We need to involve ourselves if we truly care and want to see change. Working as an ally, “we need to explore how schools can offer balance between education and discipline. We need to explore how to mend the gap between law enforcement and people of color so that police again become servants of the community’s best interests while protecting the community from neighborhood’s worst impulses. President Clinton’s phrase about affirmative action was “mend, don’t end, policing”. That is what defunding the police is meant to communicate. We need to watch legislation at the municipal, state and federal levels – who’s proposing what and why? What is their end game? As members of the white community we need to wrestle with how we have harmed the Black community. That is not an easy proposition. We need to end the planned residential segregation of our neighborhoods, our cities. We need jobs that pay livable wages. We need community policing where we change fear into friend. We need to ensure there are adequate transportation systems.”  

Friends segregation & the ensuing racism has not been by accident. If you want to know more read The Color of Law by Richard Rothstein.

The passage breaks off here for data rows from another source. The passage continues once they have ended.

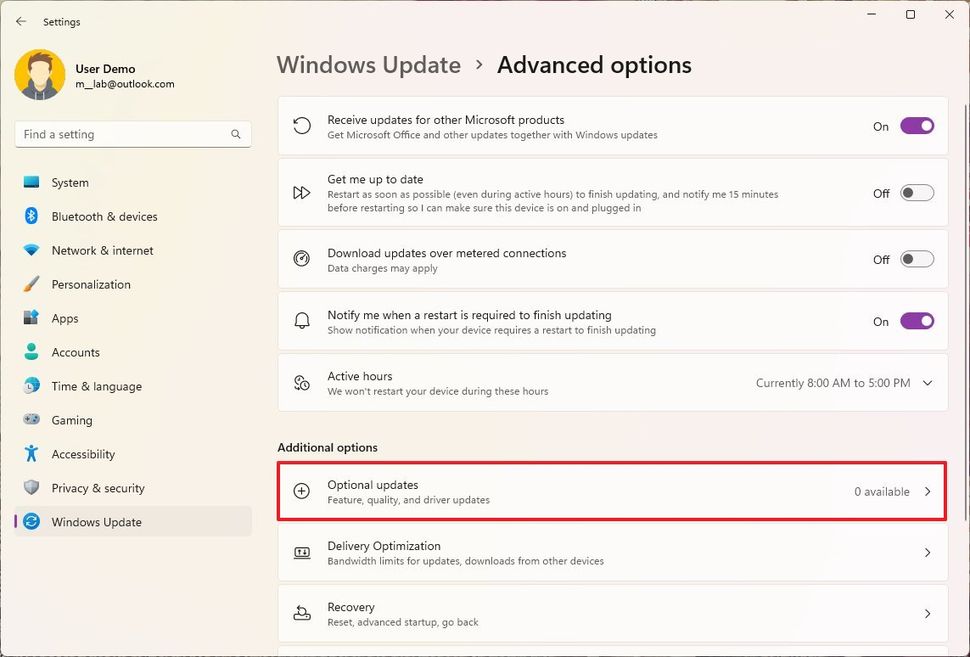This screenshot has height=657, width=970.
Task: Open the Personalization section via its brush icon
Action: (32, 284)
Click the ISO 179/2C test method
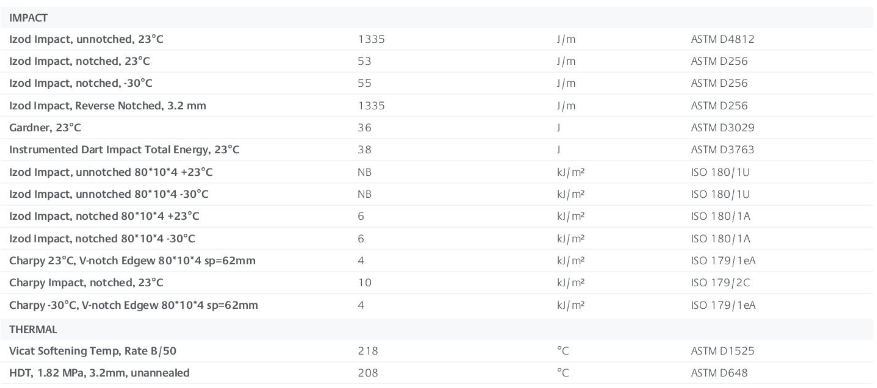Screen dimensions: 877x388 pos(720,283)
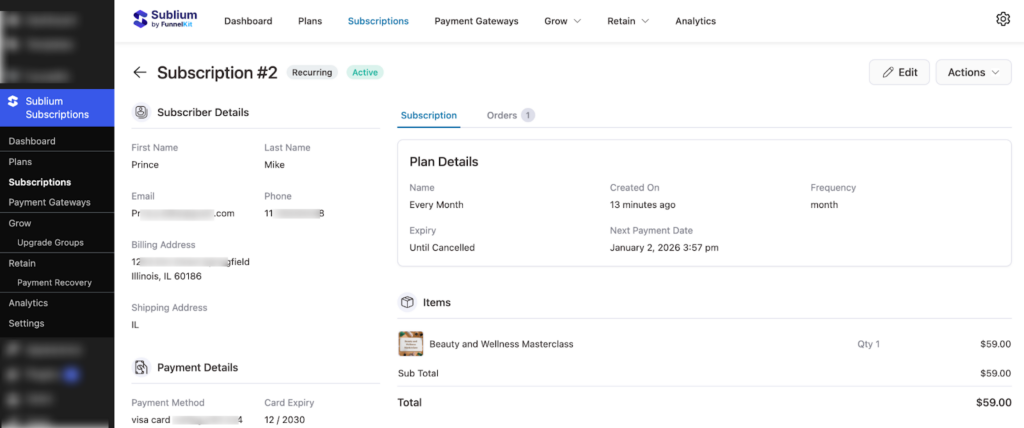This screenshot has width=1024, height=428.
Task: Open settings via the gear icon
Action: coord(1003,20)
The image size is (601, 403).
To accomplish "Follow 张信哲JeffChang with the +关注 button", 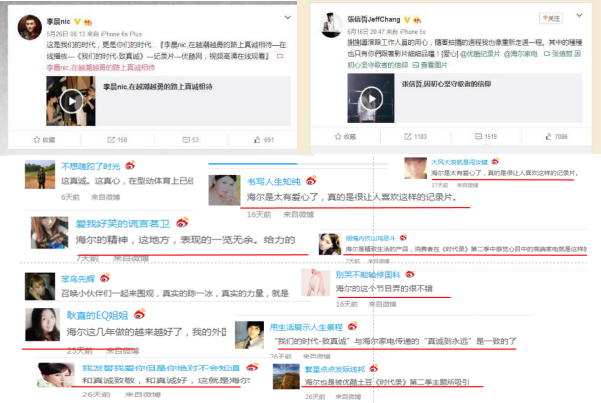I will point(551,18).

Looking at our own sin of racism never is easy. It is not enough to say we live in a country based in freedom, until we all live in a country based in freedom. That is not the case today. If we really think about it, this should hurt our very soul. We cannot afford to continue to deny our complicity, however small, however large, in the social evil of racism. Traci Ellis Ross, daughter of Diana Ross, and an actress on the series Blackish, wrote: “Our freedom keeps being dismantled and limited because of white comfort.” Yes… all of this makes is making us uncomfortable now. In our hearts many of us don’t want what is happening now to be our way of life. But why? Is it because we don’t want to have riots in our streets? Is it because we fear for our safety? Is it because we don’t want change in our lives that might make us feel – less? Is it because we truly want change and will work for as long as it takes doing whatever it takes as an allied voice to see this world become more like God created it to be?

Someone is not a thug simply because he wears a hoodie. Someone is not a thug because she came to school hungry and acted out. Someone is not a thug because they’re angry. Someone does not deserve to be pushed out because they don’t meet our expectations of what a child, a youth, a young adult “should be”. “A young person in school should NEVER come to the realization” and its accompanying loss of hope – “that they are simply a corpse in the making.” 

She stood in front of the reporters, only hours after her son was killed. Protocol broken, a gun used when it was supposed to be the taser. I watched as her husband rubbed her back as she started to cry. A mother, searching for the answers as to why, when no words will ever answer that question that has been asked by far too many mothers for far too many generations. But it happened. He is gone. Tomorrow will never arrive with her son because there are no tomorrows left – not with him. Tomorrows will be lived only through memory. His voice will fade, his smell will slowly disappear from her memory. We understand. All of us have lived loss.

But have any of us lived THIS LOSS? 

Resources:

Pushout    M. Morris

Lift Us Up, Don’t Push Us Out    M. Warren

Long Time Coming  M. Dyson

The Color of Law R. Rothstein

Author’s Note: These four texts are well worth your purchase & are summarized in the document above along with my own commentary.

This post is from a speech presented to Velda Rose UMW on April 21, 2021.